Deinen schönen Text würde ich eher beIm traditionellen Liedermachen sehen. Dieser Bereich für Ältere ist live und medial momentan eher zur Nische geschrumpft, in der sich Dichter tummeln, die sich (zu allem Übel) gleichzeitig auch noch musikalisch selber begleiten können. ;-(

Auch bei den Liedermachern beobachte ich zZ eine Tendenz zur Verallgemeinerung. Die kleinen Alltags-Geschichten werden vermutlich von Facebook und Co. abgedeckt.
Bei Grönemeyers neuesten Veröffentlichungen kann man mE gut die Tendenz zu programmatischen, verallgemeinernden Wortspiel beobachten, Die CD als Tonträger (und damit ihr authentische Interpret) kommen langsam aus der Mode.

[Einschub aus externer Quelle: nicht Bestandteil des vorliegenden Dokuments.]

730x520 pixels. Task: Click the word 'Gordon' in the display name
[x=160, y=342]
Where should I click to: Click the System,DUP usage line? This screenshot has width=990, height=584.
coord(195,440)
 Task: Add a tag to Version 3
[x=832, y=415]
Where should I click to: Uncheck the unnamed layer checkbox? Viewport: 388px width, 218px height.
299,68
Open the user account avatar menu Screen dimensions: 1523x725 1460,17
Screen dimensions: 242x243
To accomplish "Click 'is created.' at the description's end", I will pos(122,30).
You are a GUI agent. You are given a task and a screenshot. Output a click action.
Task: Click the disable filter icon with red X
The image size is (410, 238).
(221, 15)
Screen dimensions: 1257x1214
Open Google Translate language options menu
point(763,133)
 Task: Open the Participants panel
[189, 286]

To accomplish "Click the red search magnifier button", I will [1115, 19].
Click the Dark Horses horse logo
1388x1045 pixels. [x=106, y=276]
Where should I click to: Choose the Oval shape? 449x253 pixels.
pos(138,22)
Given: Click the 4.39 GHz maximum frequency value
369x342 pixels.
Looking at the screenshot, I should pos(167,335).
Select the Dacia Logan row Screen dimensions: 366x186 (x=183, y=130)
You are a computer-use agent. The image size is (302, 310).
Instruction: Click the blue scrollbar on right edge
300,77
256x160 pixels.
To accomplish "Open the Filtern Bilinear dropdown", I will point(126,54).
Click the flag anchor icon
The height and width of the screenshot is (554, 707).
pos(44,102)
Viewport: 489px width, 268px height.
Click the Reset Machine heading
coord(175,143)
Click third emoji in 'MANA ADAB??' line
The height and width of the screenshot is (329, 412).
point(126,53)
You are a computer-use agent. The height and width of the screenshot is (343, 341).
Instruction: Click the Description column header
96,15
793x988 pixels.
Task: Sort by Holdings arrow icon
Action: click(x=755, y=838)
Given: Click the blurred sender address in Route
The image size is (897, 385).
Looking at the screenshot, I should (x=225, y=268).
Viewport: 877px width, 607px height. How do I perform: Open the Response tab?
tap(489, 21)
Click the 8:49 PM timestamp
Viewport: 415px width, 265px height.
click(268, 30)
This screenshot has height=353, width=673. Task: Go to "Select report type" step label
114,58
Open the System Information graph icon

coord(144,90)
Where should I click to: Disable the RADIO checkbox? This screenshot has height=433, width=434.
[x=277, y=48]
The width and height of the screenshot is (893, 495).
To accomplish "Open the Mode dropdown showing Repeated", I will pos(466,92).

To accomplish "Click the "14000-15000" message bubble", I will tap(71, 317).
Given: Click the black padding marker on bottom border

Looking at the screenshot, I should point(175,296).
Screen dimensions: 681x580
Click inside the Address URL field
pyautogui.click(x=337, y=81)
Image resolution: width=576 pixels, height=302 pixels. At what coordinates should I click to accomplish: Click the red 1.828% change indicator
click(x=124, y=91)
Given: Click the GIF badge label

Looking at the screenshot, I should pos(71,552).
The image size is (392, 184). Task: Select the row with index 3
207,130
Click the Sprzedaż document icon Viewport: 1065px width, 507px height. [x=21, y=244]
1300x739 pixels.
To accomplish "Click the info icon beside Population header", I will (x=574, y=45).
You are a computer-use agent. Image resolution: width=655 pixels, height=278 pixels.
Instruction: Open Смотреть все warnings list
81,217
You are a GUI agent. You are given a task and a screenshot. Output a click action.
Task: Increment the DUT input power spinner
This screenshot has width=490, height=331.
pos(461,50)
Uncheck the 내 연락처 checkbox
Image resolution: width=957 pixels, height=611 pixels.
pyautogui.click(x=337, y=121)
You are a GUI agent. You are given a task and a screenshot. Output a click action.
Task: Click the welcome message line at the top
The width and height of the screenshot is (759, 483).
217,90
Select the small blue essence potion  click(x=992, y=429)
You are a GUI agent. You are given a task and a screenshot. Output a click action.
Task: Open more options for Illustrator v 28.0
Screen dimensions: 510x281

Die Veröffentlichung einzelner Titel auf Streamingplattformen gewinnt an Bedeutung. Aktualität geht vor Historie.

Mit einer derartigen Sichtweise muss man heute auch bei Komponisten rechnen. Natürlich gibt es immer wieder glückliche Zufälle - und die machen plötzlich und gottseidank meine Zeilen zum üblichen Blablabla....

Aber Zufälle sind eben Zufälle...

lg

Kommentar geändert am 31.01.2020 um 02:23 Uhr

 tueichler ergänzte dazu am 31.01.20:
Lieber Artname,

Zunächst danke ich Dir für die überaus aufschlussreiche Analyse. Ich hatte ja keine Ahnung was da dahinter steckt. Nun muss ich mich ja wohl irgendwie outen. Ja, ‘Liedermacher’ sind schon mein Metier, wenn auch nur beim hören. Irgendwie hat sich mir aber der Sound von Fortuna so ins Hirn gefressen, dass ich die Grenze nicht sehe. Natürlich bin ich nicht in dem Geschäft und muss auch nicht davon leben. Drum kommt es mir auf so ein Experiment an. Ich hab aber vollstes Verständnis, wenn es für einen Profimusiker nix ist.

Viele Grüße und danke für das Feedback,

Tom 😎

 Artname meinte dazu am 01.02.20:
Ich hab aber vollstes Verständnis, wenn es für einen Profimusiker nix ist.
Wir werden das "bilateral" weiter diskutieren. Hier nur abschließend: Der Text gefällt mir wirklich sehr gut. Nur erinnern mich Komponisten leider zu oft an Nomaden: Ein neuer Tag? - Die Karawane muss weiter!